Guardian editor Alan Rusbridger raised what he said was a little known fact about phone hacking evidence, in yesterday’s press regulation debate in the House of Lords.
He had been told by Metropolitan Police Assistant Commissioner Yates, he said, that the police only considered the interception of phone messages an offence if they hadn’t been listened to.
Once messages were stored after they were listened to by the recipient, subsequent access by a third party was not considered a criminal offence. The public should be aware of the “narrow definition” of phone hacking, the Guardian editor warned.
As reported in last week’s Culture, Media and Sport select committee report:
“The police also told us that under Section 1 of the Regulation of Investigatory Powers Act (RIPA) it is only a criminal offence to access someone’s voicemail message if they have not already listened to it themselves. This means that to prove a criminal offence has taken place it has to be proved that the intended recipient had not already listened to the message. This means that the hacking of messages that have already been opened is not a criminal offence and the only action the victim can take is to pursue a breach of privacy, which we find a strange position in law.”

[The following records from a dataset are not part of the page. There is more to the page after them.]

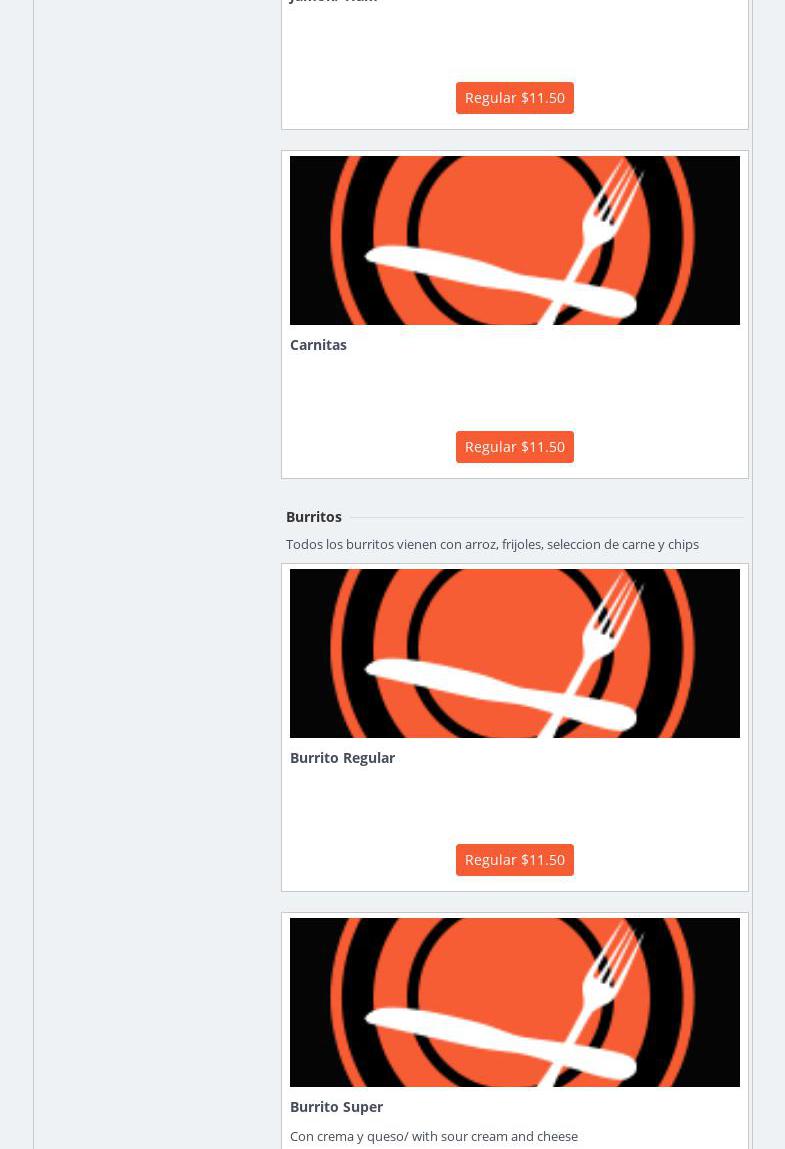
Task: Order Burrito Regular via Regular $11.50 button
Action: 514,860
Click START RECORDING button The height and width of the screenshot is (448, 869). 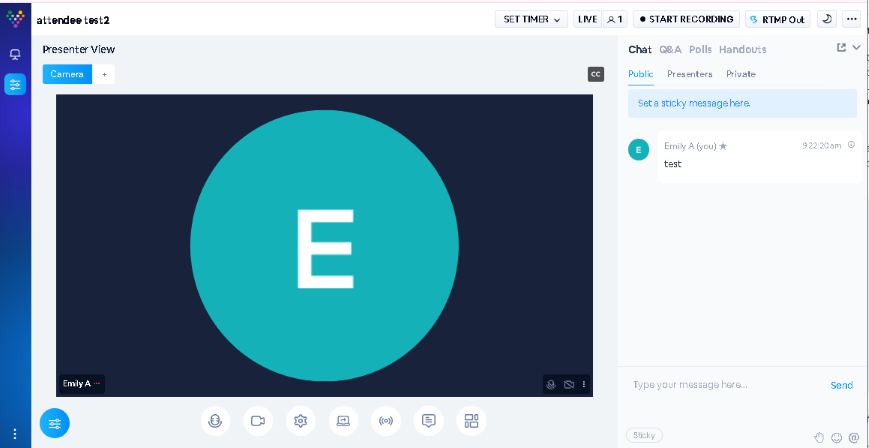pos(686,19)
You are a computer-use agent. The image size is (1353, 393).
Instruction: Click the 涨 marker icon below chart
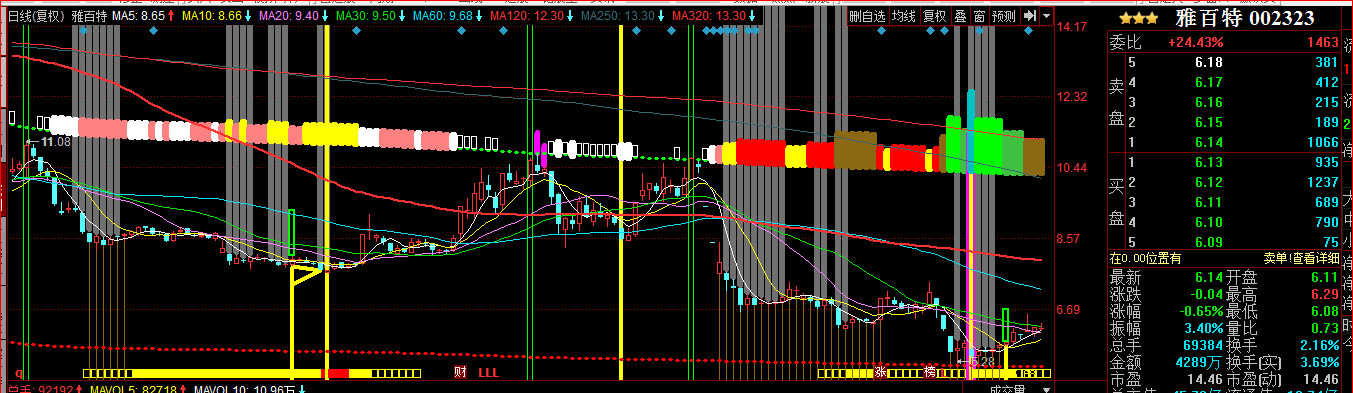[x=880, y=373]
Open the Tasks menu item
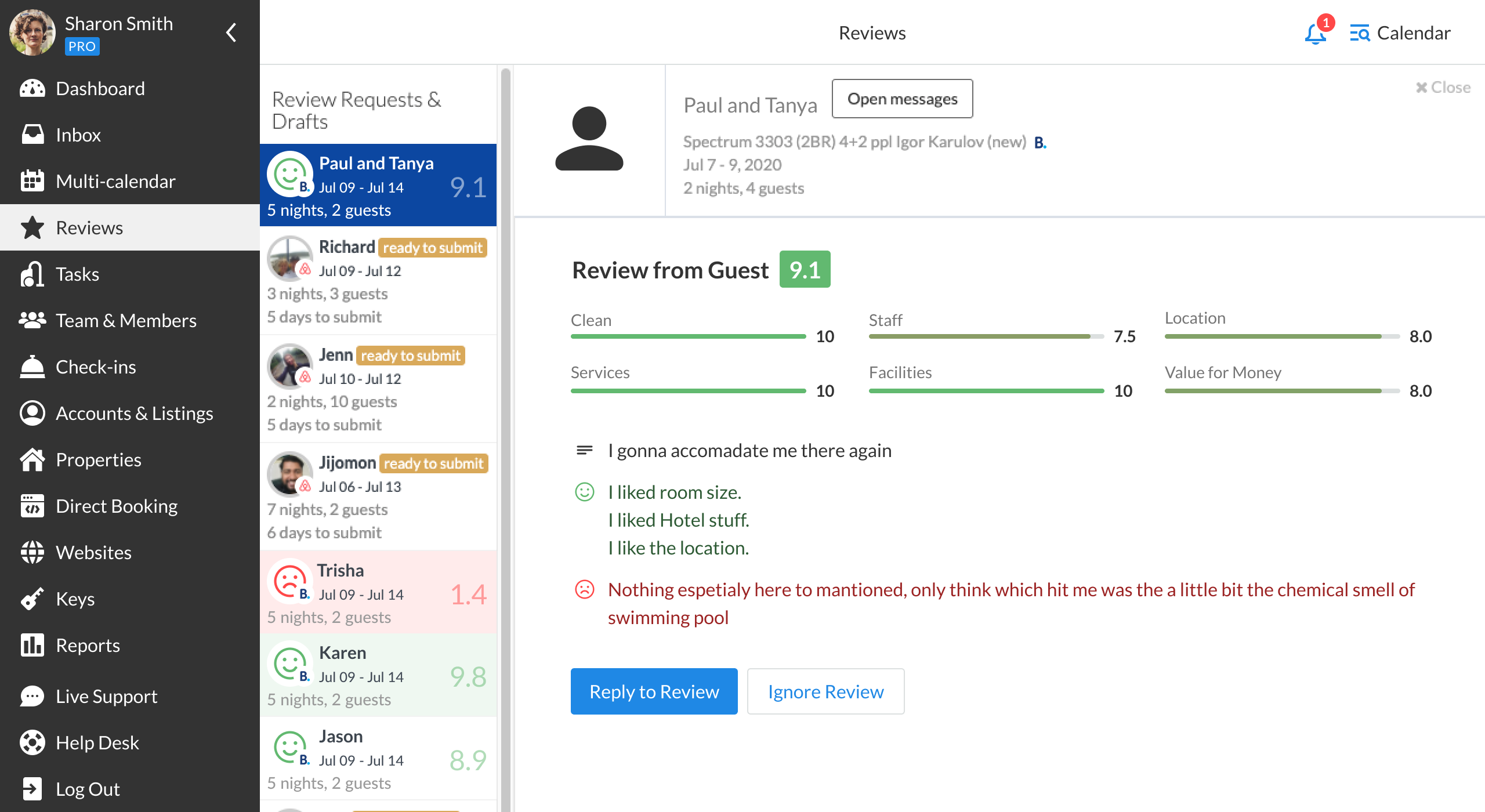Viewport: 1485px width, 812px height. (77, 274)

The committee recommended that “Section 1 of the Regulation of Investigatory Powers Act is amended to cover all hacking of phone messages”.
“Narrow definition” line is a “convenient PR shelter for Scotland Yard”, argues Davies
The Guardian’s evidence of widespread phone hacking attempts contradicted police reports that only a ‘handful’ of victims had been targeted, so Scotland Yard is trying to “justify its position” by raising the narrow legal definition of the criminal offence, Guardian journalist Nick Davies told Journalism.co.uk.
Davies also challenges the legality of any kind of phone hacking:
“The narrow legal definition is highly contentious. The idea is that it is illegal to listen to somebody’s voicemail only if they have not themselves already heard it. This not written in the law at all; it was clearly not parliament’s intention. It’s an interpretation – not one that has been tested and accepted by a court, simply something that was said during a legal conference at the Crown Prosecution Service while the police were investigating the original case.
“It was said by David Perry, Crown counsel in the case, but he didn’t even produce a written opinion and never mentioned it in court when [Clive] Goodman and [Glenn] Mulcaire came up.” A future court may or may not agree with this definition, Davies added. “At the moment, however, it is a convenient PR shelter for Scotland Yard who are embarrassed by their handling of the case.”
Satchwell claims phone hacking case has ‘grey areas’; challenges Guardian’s proof
The liveliest part of yesterday’s House of Lords debate came when executive director of the Society of Editors, Bob Satchwell, challenged some of the Guardian’s claims and insisted there were “grey areas” in the case.
Journalist Nick Davies vehemently disagrees: the black and white is there, he later told Journalism.co.uk, but newspapers and the Press Complaints Commission don’t want to see it.
“Satchwell says editors don’t know the truth about all the material confiscated by the Information Commissioner’s Office from [private investigator] Steve Whittamore in March 2003 because the ICO didn’t investigate it. That isn’t correct.
“The ICO analysed all the material and produced spreadsheets – one for each newspaper organisation – and the spreadsheets lists all of the journalists who asked Whittamore to find confidential information, all of the targets, all of the information requested, how it was obtained, how much was paid.
“The ICO and police worked together to prepare three court cases: one led to four convictions, the other two collapsed for technical reasons. You really can’t say that there wasn’t an investigation. Furthermore, when the new information commissioner, Christopher Graham, gave evidence to the media select committee, he said he would not publish the spreadsheets, but he clearly indicated his willingness to talk to any editor who got in touch in search of detail.”
No editor has asked for extra information from ICO
“I checked last week with the ICO as to how many editors had now got in touch to ask which of their journalists are named in the spreadsheets and also to ask whether the PCC had approached them and asked for information,” said Davies.
“The answer was that no editor and nobody from the PCC had asked.” Furthermore, Davies said, he had written detailed stories about the contents of the spreadsheets.
“So, if editors are still in a grey area on all this, it’s because they refuse to look at the facts in black and white, even though the facts are there for them.”